Laser Control

Hi

i brought a wicked laser nano a green one

http://www.wickedlasers.com/nano

from this url, and was looking to control it with my arduino.
the laser takes 2 x AAA batteries to power it, i am well aware of using a transistor to get my result and i have tried it and it works. the issue that i am having is that the transistor lowers the light of my laser and in turn isn't as powerful.

i am using a BC547B NPN transistor, so far the base is directly connected to the arduino without a resistor, the emitter pin is connected to the negative part of the battery and also the GND of the arduino and finally the collector is connected directly to the input of the ground for the laser.

as stated before it works but the light emitted from it goes very weak instead of how it naturally is

if it means changing the transistor can you recommend one

thank you

If you are connecting toe transistor base directly to your output pin then you are shorting that pin to ground!

That will have two effects:

Firstly it will burn out your Arduino.

Secondly it will drop the working voltage of whatever power supply you are using because you are drawing so much current. That will not at all help your laser power.

I would firstly try using a resistor (say 1K, no less than 220ohm). That will protect your arduino and may help your problem.

If that is still not good enough, you could use a MOSFET instead of a bipolar transistor for very low "on" resistance. I used a BS170 recently for Arduino control of a laser and it worked well (datasheet: Intelligent Power and Sensing Technologies | onsemi).

Dr_Ugi:
If you are connecting toe transistor base directly to your output pin then you are shorting that pin to ground!

That will have two effects:

Firstly it will burn out your Arduino.

Secondly it will drop the working voltage of whatever power supply you are using because you are drawing so much current. That will not at all help your laser power.

I would firstly try using a resistor (say 1K, no less than 220ohm). That will protect your arduino and may help your problem.

If that is still not good enough, you could use a MOSFET instead of a bipolar transistor for very low "on" resistance. I used a BS170 recently for Arduino control of a laser and it worked well (datasheet: Intelligent Power and Sensing Technologies | onsemi).

Hi

thank you for the reply, you are correct i have a laser range finder attached to my circuit and as soon as i switch the laser on wirelessly the voltage drops and my laser range finder cant give me a accurate reading i will try to use the MOSFET transistor hopefully that works

Wickedlasers is a good platform for buying the laser opinter.

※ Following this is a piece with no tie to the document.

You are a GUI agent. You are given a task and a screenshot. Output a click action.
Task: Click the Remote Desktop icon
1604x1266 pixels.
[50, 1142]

There are a few solutions:

For one, an XOR gate with an inverted "B" input, the B input being the microcontroller;

What an XOR does is it turns on when inputs are inequal.
Here's the truth table below:

A0 B0 = OUT 0
A0 B1 = OUT 1
A1 B0 = OUT 1
A1 B1 = OUT 0

However, you might say, that would mean that the input from the board would always have to be on. You would be right; Hence why you'd need an inverter on B.

So then the logic would be something like:

A1 B1 = 0 (Input B is off but inverted, and A is still a working power source.)
A1 B0 = 1 (Input B is now on but inverted, meaning A and B are unequal.)

And any "A0" would just mean the batteries were dead and not be a problem.

I don't know if this solution would work as far as voltage/amperage on the XOR gate.

SOLUTION 2: Use the microcontroller to handle the current itself.
Either use the microcontroller as the way of powering the laser along with a logic level converter (You could even PWM control it!)